2) Emotions can’t always be trusted
“The heart is deceitful above all things, and desperately sick; who can understand it?” (Jeremiah 17:9). Our emotions can lead us astray. Affection for another person (whether friendship or romantic) can be a wonderful gift from God, but our heart can use those feelings of love or attraction to lie to us. That person, or even just having those feelings, can become an idol to us—something we love and want more than God, and something we are willing to sin to get or sin if we don’t get. The feeling of love can be addicting, and we will often do more and more to get that sensation repeated—sometimes things we will regret later and that are not honoring to God. As our emotions persist, they need their appetite satiated; they want to rule the throne of our hearts, making all our decisions for us. We must check our emotions against the measuring stick of God’s Word, weighing and examining them to see if they are true, right, good, and causing us to act in a way that pleases God.

3) Purity is precious
Guarding our hearts will also help protect our minds and bodies. The heart is the governing seat of all our faculties—if we don’t guard our hearts, we can easily slip into impure thoughts and impure actions. If we give the rights to our heart away to another person, not only may they not care for it well, we will quickly be willing to give them the rights to our mind and body as well.

Think of your heart as the gate of a castle with a key—when you give the key away to someone, there is little stopping them from entering the castle and taking over every room. They now have access to everything, and you gave it to them willingly because you were “in love” or they made you feel beautiful and special. What happens if that person turns out to be a thief or a freeloader? They take from the castle and leave behind destruction, or they just want to use all the castle’s resources for their own pleasure-seeking and temporary fulfillment before they’re on to the next castle.

Our bodies are temples (or castles).
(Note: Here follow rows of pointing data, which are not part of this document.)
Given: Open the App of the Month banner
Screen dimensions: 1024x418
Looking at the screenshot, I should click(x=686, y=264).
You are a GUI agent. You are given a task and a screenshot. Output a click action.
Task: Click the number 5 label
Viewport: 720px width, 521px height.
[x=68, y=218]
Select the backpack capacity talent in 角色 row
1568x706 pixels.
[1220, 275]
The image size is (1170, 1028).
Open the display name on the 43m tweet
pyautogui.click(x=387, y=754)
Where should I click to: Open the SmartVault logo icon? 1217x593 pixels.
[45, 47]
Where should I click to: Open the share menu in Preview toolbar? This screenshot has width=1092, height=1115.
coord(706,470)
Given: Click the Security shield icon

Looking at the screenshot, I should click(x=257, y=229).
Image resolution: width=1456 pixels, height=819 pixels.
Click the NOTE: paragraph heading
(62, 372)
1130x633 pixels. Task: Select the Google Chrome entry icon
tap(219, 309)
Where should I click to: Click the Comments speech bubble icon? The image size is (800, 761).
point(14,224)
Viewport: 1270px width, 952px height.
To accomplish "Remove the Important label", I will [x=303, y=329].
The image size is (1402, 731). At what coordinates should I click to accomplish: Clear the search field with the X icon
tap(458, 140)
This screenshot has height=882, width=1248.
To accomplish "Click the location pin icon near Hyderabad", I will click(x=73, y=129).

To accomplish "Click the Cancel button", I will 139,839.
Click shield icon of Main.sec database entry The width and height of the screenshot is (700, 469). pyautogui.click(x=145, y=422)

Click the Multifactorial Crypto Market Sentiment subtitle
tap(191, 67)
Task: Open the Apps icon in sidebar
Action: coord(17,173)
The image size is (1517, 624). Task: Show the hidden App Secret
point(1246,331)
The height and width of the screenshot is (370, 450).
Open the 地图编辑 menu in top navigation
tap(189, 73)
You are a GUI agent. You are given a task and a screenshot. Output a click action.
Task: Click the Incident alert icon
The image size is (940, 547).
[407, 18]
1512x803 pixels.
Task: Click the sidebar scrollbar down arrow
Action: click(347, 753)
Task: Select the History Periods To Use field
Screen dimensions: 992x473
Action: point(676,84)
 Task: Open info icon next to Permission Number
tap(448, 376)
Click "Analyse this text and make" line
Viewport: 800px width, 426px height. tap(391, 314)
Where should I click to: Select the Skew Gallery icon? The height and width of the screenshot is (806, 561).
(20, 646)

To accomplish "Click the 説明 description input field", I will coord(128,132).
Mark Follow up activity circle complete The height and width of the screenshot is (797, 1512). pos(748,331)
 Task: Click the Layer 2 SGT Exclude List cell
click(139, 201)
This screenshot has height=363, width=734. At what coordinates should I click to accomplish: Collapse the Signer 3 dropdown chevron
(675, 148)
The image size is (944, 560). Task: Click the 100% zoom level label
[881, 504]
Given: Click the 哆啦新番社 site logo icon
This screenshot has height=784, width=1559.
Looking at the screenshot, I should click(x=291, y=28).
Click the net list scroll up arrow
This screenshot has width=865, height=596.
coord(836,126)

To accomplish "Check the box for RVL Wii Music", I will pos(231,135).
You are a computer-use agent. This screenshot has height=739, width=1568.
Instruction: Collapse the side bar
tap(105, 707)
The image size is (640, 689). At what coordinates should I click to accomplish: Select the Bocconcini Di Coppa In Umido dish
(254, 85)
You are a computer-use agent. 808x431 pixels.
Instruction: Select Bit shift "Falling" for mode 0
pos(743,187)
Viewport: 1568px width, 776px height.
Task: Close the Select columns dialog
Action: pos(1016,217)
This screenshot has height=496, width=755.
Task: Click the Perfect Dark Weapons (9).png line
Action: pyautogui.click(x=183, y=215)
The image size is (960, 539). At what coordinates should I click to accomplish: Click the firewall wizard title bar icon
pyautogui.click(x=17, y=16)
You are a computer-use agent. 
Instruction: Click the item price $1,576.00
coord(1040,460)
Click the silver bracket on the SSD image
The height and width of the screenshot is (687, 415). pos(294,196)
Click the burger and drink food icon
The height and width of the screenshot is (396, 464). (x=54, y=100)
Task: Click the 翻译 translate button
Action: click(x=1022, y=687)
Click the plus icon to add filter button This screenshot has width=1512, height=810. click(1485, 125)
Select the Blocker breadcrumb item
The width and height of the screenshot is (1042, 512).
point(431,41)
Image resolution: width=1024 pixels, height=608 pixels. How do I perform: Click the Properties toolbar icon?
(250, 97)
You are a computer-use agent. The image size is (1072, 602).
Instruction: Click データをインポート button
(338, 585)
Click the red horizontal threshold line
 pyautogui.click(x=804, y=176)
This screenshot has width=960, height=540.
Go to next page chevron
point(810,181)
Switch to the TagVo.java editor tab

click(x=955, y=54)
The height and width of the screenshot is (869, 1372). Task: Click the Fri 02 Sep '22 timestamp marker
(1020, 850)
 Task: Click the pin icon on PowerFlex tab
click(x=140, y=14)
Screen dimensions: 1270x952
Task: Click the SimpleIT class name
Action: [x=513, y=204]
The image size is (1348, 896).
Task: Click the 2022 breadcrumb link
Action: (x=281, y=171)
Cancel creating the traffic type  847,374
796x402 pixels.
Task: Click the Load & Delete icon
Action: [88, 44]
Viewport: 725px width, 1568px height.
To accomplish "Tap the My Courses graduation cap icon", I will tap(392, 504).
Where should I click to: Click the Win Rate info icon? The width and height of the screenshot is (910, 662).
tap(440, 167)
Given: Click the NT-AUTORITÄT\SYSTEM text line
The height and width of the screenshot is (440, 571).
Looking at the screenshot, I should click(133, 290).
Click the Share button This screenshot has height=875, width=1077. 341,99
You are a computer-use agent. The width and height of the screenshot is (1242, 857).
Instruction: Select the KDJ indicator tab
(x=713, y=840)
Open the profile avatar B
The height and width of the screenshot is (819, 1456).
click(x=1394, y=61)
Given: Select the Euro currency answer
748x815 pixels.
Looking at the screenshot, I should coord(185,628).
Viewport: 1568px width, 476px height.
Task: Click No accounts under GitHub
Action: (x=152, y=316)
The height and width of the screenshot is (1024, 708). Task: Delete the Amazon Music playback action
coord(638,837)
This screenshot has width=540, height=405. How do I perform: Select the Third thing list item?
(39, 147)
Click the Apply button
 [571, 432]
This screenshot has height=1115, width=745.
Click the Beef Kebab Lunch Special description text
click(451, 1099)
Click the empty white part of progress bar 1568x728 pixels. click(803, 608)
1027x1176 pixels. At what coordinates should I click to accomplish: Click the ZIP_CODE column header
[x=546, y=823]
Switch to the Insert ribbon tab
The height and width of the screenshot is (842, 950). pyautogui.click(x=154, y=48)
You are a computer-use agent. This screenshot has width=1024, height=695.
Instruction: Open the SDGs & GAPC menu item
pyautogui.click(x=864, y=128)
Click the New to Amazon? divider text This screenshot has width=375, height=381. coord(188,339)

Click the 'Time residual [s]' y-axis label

We want to keep them pure and unbroken-into by thieves and squanderers. We want to keep our emotional and physical attachments safe and special for the person they were made for. Humanly speaking, it means your spouse—if God plans for you to marry—but most of all, it means Christ.

4) Christ alone can satisfy
Our hearts and bodies were made for Jesus Christ. Not only did He make us, but He also purchased us with the price of His life when He died on the cross for our sins. “Or do you not know that your body is a temple of the Holy Spirit within you, whom you have from God? You are not your own, for you were bought with a price. So glorify God in your body” (1 Corinthians 6:19–20).

We should want our feelings, thoughts, and actions to be pleasing to Him, guided by Him, and for Him supremely. Our hearts were made with a need for love that only Jesus can satisfy. Human love, while a beautiful thing to be treasured and enjoyed, will never truly fulfill our deepest desire to be known, loved, and seen as valuable. Only God fully knows us, loves us unconditionally, can be perfectly trusted with our hearts, and gives us our worth.

This stage of life is tough—and even more so with the challenges and temptations of a digital world. My prayer for you is to be safe, discerning, and wise. You can do that by knowing God’s Word and following it, having openness and accountability with the people who care about you (that would be us old folks over here—your parents), and by believing what God says about you more than anyone else’s words. Don’t let anyone else be the determiner of your worth. Know that you are more loved by God than by anyone else and are more beautiful in His sight than in the eyes of anyone else. Live in that love, drawing close to the One who loves you every day.